前回に引き続き、またまたVWの問題がトップニュースだ。
他でもない、VWのディーゼルターボ車(1.6リッターから2リッターをカバーするEA189という4気筒ターボDEエンジン搭載車)がアメリカの市場で、不正なコンピューターソフトを組み込み、アメリカの厳しい排ガス規制を逃れていた、というものだ。
報道によると、不正が発覚したキッカケは、アメリカのウエストバージニア大学傘下の研究機関が欧州のNPOの依頼で、2年前から欧州DE乗用車を実走テストしていたなかでのこと。何百キロを走りNOⅹなどの汚染物質を測定したところ、複数のVW車(ゴルフやVW系列ののアウディ)が、基準の40倍という異常に高いNOⅹを発生したという。これをEPA(アメリカ環境保護局)に報告したところ、VW社は組織ぐるみで『不正ソフト』を組み込んでいたことを明るみに出した。この不正ソフトというのは、ハンドルの切れ角やアクセルペダルの踏み込み量、速度などで、≪排ガス試験モード≫と≪実走行≫を判別し、前者のときだと排ガス低減装置がフルに働き、NOⅹを抑制し、排ガス規制をパスするが、後者、つまり街中走行や高速走行などでは、排ガス装置をあまり効かせず、燃費悪化を抑制し、結果としてNOⅹの排出を劇的に増やしていたというのだ。コンピューター制御を悪用した新手のインチキともいえる。

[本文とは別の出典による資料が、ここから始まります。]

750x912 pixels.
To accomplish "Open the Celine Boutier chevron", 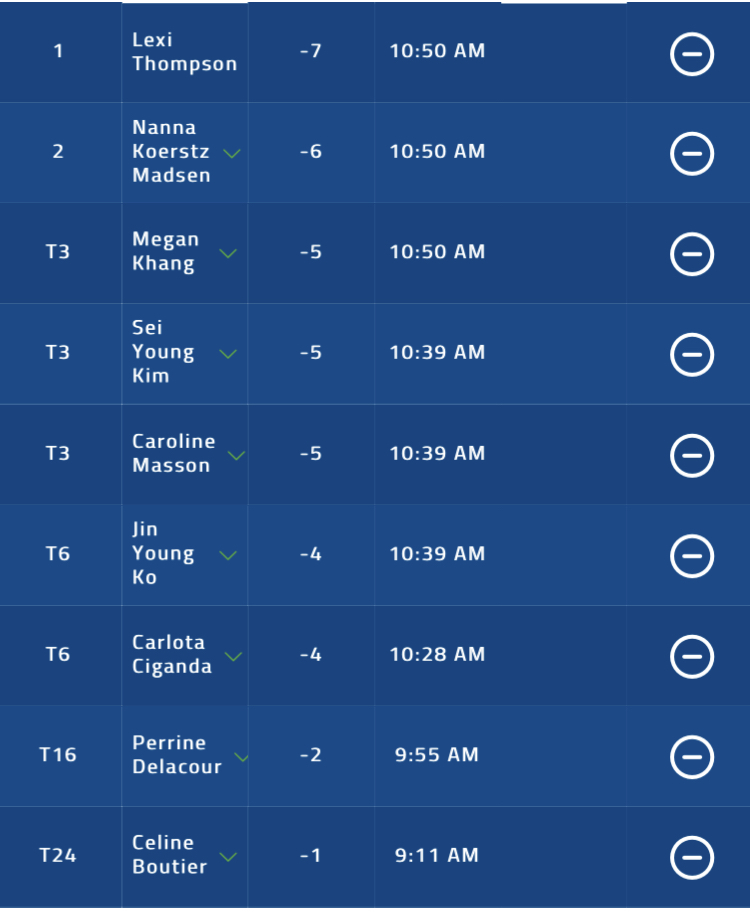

背景には、トヨタとのグローバルでの熾烈な販売合戦、手薄だった北米市場への売り込みなど、VWの焦りがあったというが、EA189エンジンの搭載車が膨大なだけに、VWの今後の地盤沈下は避けられない。いっぽう、この事件でクリーンディーゼル車の日本での浸透速度とハイブリッドカーのシェア増加など、自動車業界全体を大きく揺さぶるキッカケになることは間違いない。